◆ **Required work**
Report each line of the items below that contains the string "height", copying the line in full. The match is case-sensitive.

◆ **Input records**
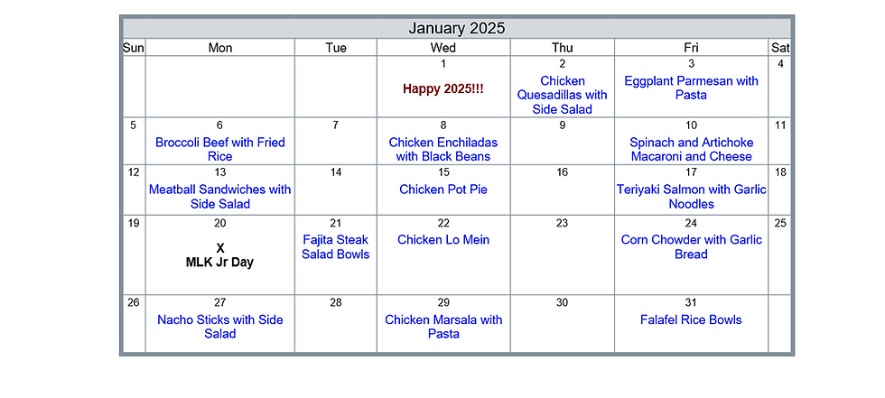Open the Falafel Rice Bowls link
The height and width of the screenshot is (398, 885).
[691, 319]
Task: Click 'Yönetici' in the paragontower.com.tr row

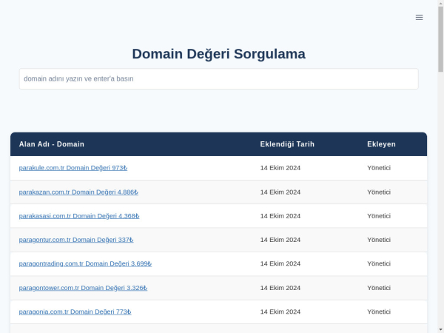Action: tap(379, 288)
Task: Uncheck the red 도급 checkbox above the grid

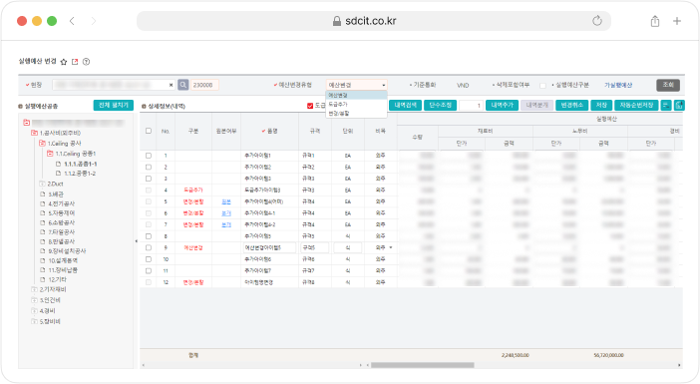Action: click(310, 106)
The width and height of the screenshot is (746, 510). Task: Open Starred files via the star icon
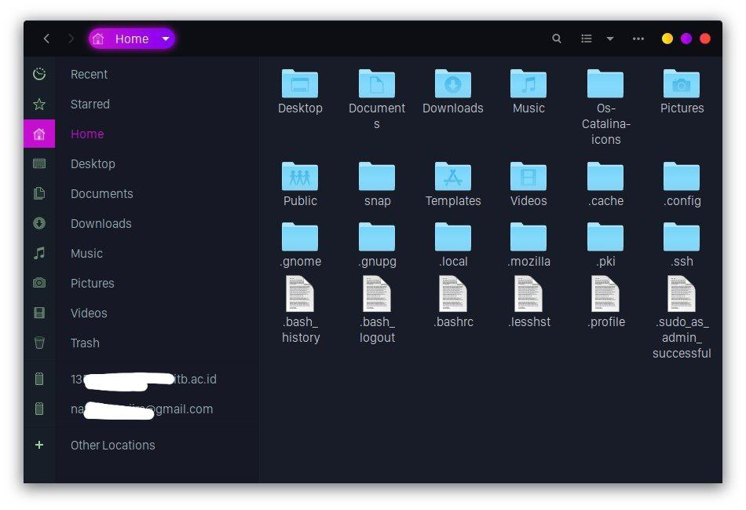[39, 104]
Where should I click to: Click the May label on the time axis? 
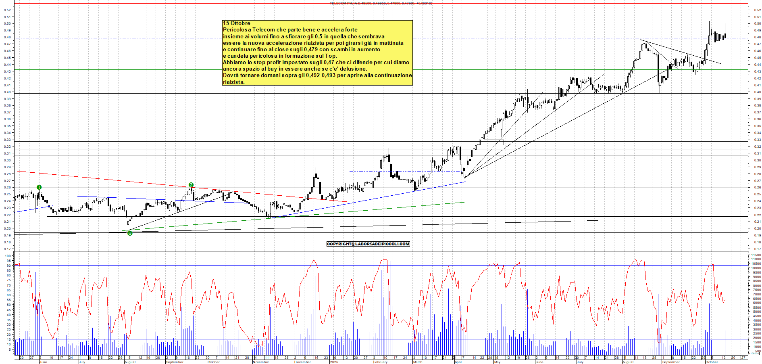pyautogui.click(x=497, y=362)
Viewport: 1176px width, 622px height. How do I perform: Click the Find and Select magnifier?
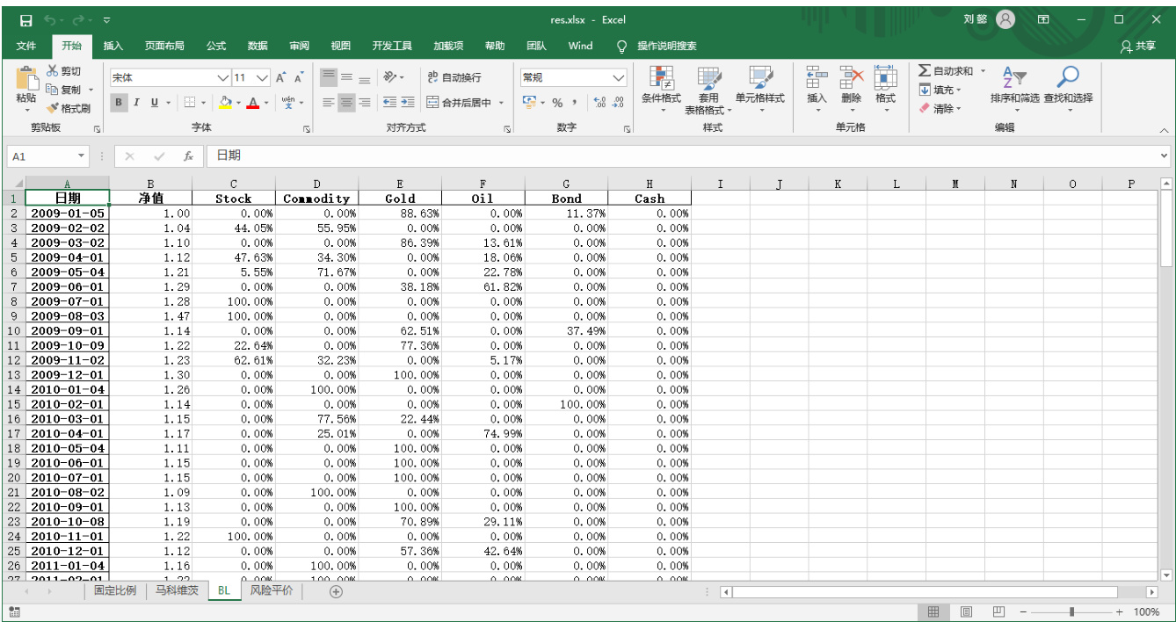(x=1068, y=79)

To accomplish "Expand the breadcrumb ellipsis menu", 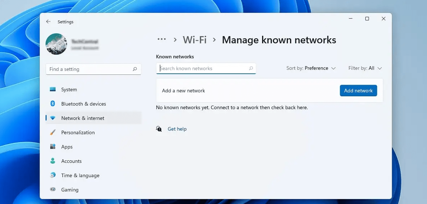I will click(x=162, y=39).
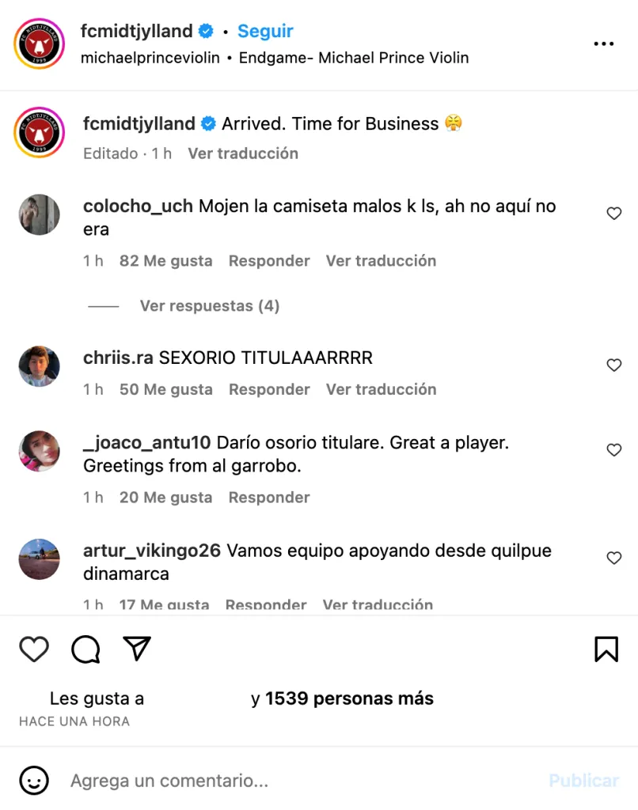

◆ **Written reply**
The height and width of the screenshot is (398, 885).
The width and height of the screenshot is (746, 510). Task: Open Starred files via the star icon
Viewport: 1176px width, 622px height. How do I perform: Click the Find and Select magnifier?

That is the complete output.